Ons vee worden jaarrond gevoerd met kruidenrijk gras, ook in de winter doormiddel van ingekuild of gehooid gras uit het natuurgebied. De koeien staan dan noodzakelijk op stal omdat het land dan te nat word. Het gras groeit dan niet meer, en dan zou het grasland veranderen in een modderpoel door het lopen van de koeien. Op stal krijgen ze ook geen andere kunstmatige voeding, dan alleen een kleine hoeveelheid brok, voor de benodigde vitaminen en mineralen. Verder krijgen ze alleen gras gevoerd.

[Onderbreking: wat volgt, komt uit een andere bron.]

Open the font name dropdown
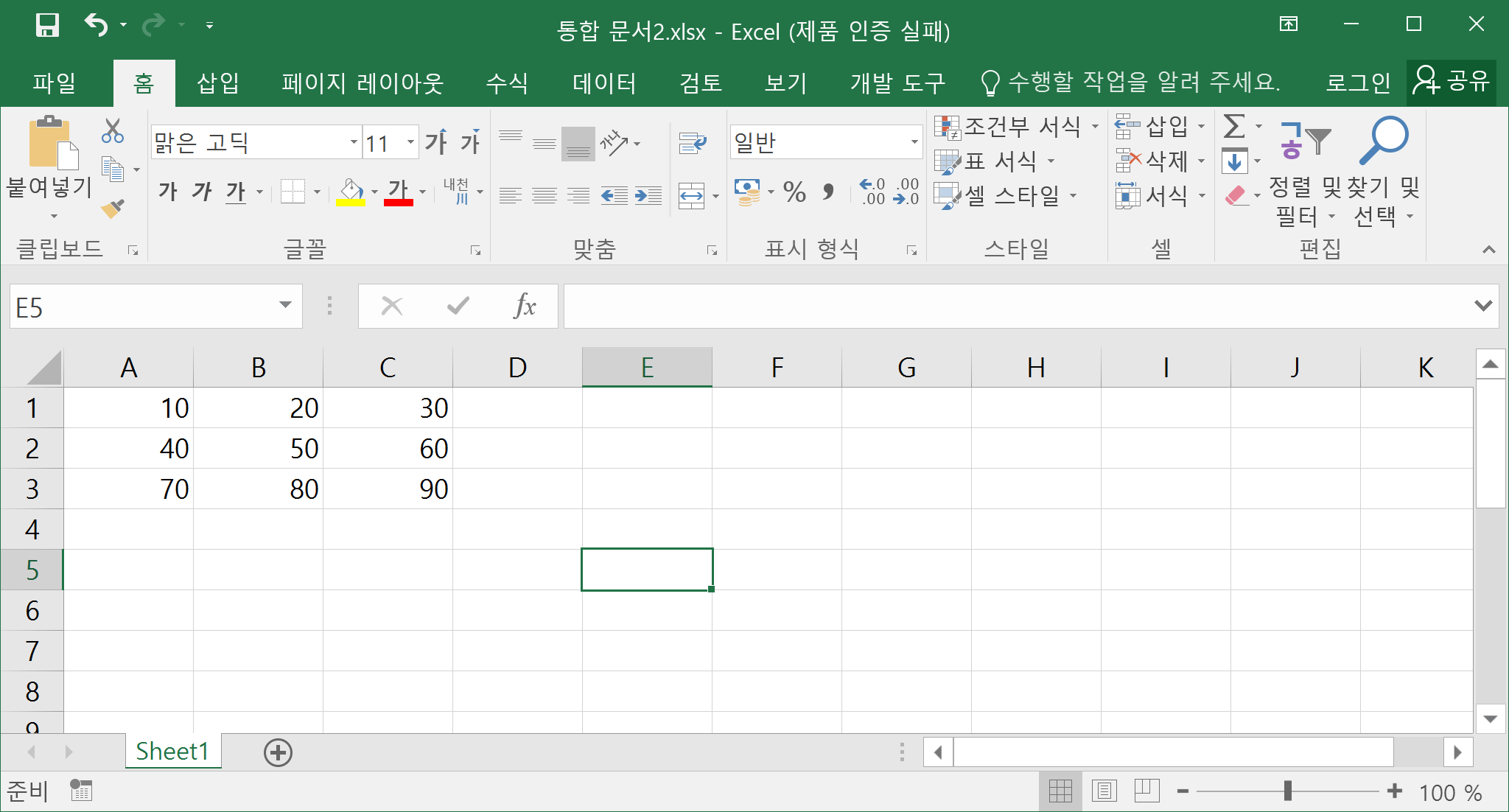1509x812 pixels. [354, 142]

Onze dieren zijn daardoor heel gezond en krijgen alleen medicatie wanneer ze daadwerkelijk ziek zijn, nooit preventief.
Wij fokken koeien die makkelijk afkalven, en dus zoveel mogelijk zonder hulp hun kalfje kunnen krijgen. Dit doen we omdat we een keizersnede bij de koe willen voorkomen. De kalfjes worden ook zoveel mogelijk door de eigen moeder gezoogd, en blijven ook bij de moeder tot ze oud genoeg zijn om zonder melk te kunnen.
Hoe natuurlijker, hoe beter en des te gezonder het vee, en dat proef je terug in het vlees!
Natuurbeheer
Natuurbeheer vraagt een aangepaste bedrijfsvoering, Het hoofddoel is dat weidevogels in alle rust kunnen broeden. Een deel van het land is ingericht als ‘plas dras’. Dit trekt veel weidevogels aan, omdat ze daar veel voedsel kunnen vinden om hun jongen groot te brengen. Verder is er een algehele rustperiode vanaf 15 maart tot 1 juni om de weidevogels in alle rust te laten broeden. Na 1 juni worden er, afhankelijk van het weer, elke 10 dagen enkele percelen gemaaid. Hierdoor ontstaat mozaïekbeheer, waardoor er altijd percelen zijn waar de jonge kuikens terecht kunnen.
Ook de slootkanten vragen speciaal beheer, deze worden niet, of hooguit voor een deel licht gemaaid, wat zorgt voor een rijke verscheidenheid aan planten die normaal geen kans zouden hebben. Dit zorgt weer voor meer verschillende soorten insecten, die op hun beurt weer meer vogels aantrekken. Ook in de sloot is er volop biodiversiteit. Er groeit bijvoorbeeld krabbenscheer, een waterplant die de Zwarte Stern specifiek nodig heeft om te kunnen nestelen.
Ook met bemesting wordt voorzichtig omgegaan. We gebruiken alleen vaste stalmest, en er wordt geen kunstmest gebruikt. Verschraling zorgt zo weer voor bepaalde plantensoorten die alleen op deze grondsoort willen groeien.